The gender pay gap in Oregon — at twenty-one percent8 — is slightly higher than the national average. To try to close the gap, Democrats in the Oregon House of Representatives introduced H.B. 2005,9 a bill to ban employers from asking about or using prior salary in hiring decisions.10 The ban aims to address the following concern: if a woman is initially paid less than a man for comparable work in her first job and subsequently transitions to a second job in which her new employer bases her pay on her previous salary, then her lower pay will persist. A floor letter introduced by Oregon State Representative Ann Lininger summarized this rationale: “[The ban] will help break the cycle of pay disparity that traps workers from aspiring to earn higher wages because they have previously worked at a lower wage.”11
Initially, the proposal was contentious.
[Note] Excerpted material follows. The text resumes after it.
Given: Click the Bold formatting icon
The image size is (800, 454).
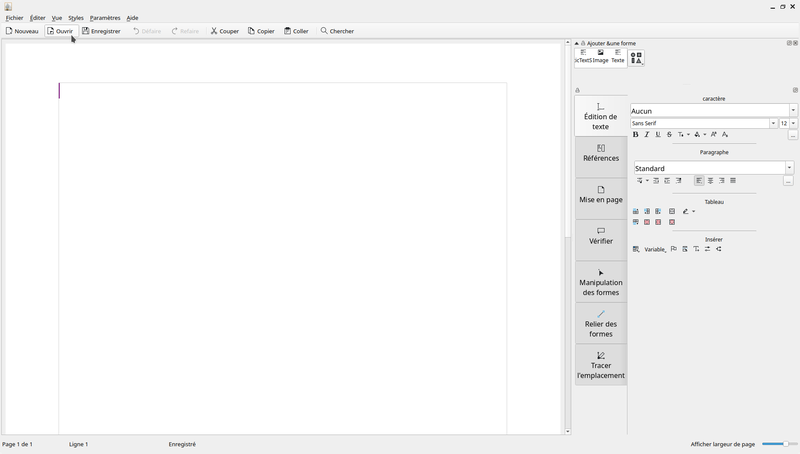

Republicans opposed the House bill because it interfered with otherwise innocent business practices and lacked adequate protection for employers.12 The bill passed the House along party lines, with only one Republican voting in favor.13 However, the Senate produced a separate version of the bill that attracted bipartisan support, in part because it included a partial safe harbor for employers that conduct an “equal pay analysis.”14 The Senate bill passed both chambers of the Oregon legislature unanimously.15 Its Republican cosponsor, Oregon State Senator Tim Knopp, opined that “the next generation of women . . . will earn more for their entire working career because of our efforts here today.”16 On June 1, 2017, Governor Kate Brown, a Democrat, signed the Act into law.17
The Act regulates employers’ acquisition and use of salary history information. Employers may not “seek the salary history of an applicant . . . from the applicant . . . or a current or former employer of the applicant”;18 they may not “[s]creen job applicants based on current or past compensation”;19 and they may not “[d]etermine compensation for a position based on current or past compensation.”20 An employer found to have violated these provisions is potentially liable for back pay and for compensatory and punitive damages.21 However, the Act contains a safe harbor provision. If an employer has completed an “equal-pay analysis” — an internal audit, essentially — within three years before the complaint, eliminates the pay differential for the plaintiff, and makes “substantial progress toward eliminating wage differentials for the protected class asserted by the plaintiff,” a court must grant a motion by the employer to limit an award to two years of back pay and reasonable attorney fees and cannot award further compensatory or punitive damages.22
The Act’s implementation is staggered. Most of its provisions, such as the ban on determining pay based on current or past pay, do not take effect until January 1, 2019.23 The ban on seeking information about salary history took effect on October 6, 2017,24 but civil actions for violating the ban may not begin until January 1, 2024.25 Until then, enforcement of the ban is up to the Commissioner of the Oregon Bureau of Labor and Industries.26
The Oregon Equal Pay Act of 2017 is not the first of its kind. It is part of a proliferation of equal pay laws that take aim at the use of prior salary in hiring decisions. In 2016, Massachusetts became the first state to enact such a law.27 Within one year, California, Delaware, Oregon, Puerto Rico, New York City, and Philadelphia followed.28 Salary history legislation is under consideration in at least twenty states and the District of Columbia,29 and on May 11, 2017, members of the U.S. House of Representatives introduced the Pay Equity for All Act of 2017,30 a bill to amend the Fair Labor Standards Act of 193831 to disallow employers to “request or require . . . that a prospective employee disclose previous wages or salary histories.”32
By preventing employers from raising a prior salary defense, the Oregon Equal Pay Act of 2017 strengthens the hands of discrimination claimants. The Act goes further than the EPA, as interpreted by the circuit courts of appeals, and other recent state and local equal pay laws in preventing employers from justifying an otherwise unlawful pay disparity on prior salary. However, the overall effect of the new ban on asking about or using prior salary is uncertain. Although similar bans have been described as a “sea change,”33 as a practical matter they may not alter the information available to or used by employers. Or worse, they may risk doing so in a way that encourages gender-based discrimination.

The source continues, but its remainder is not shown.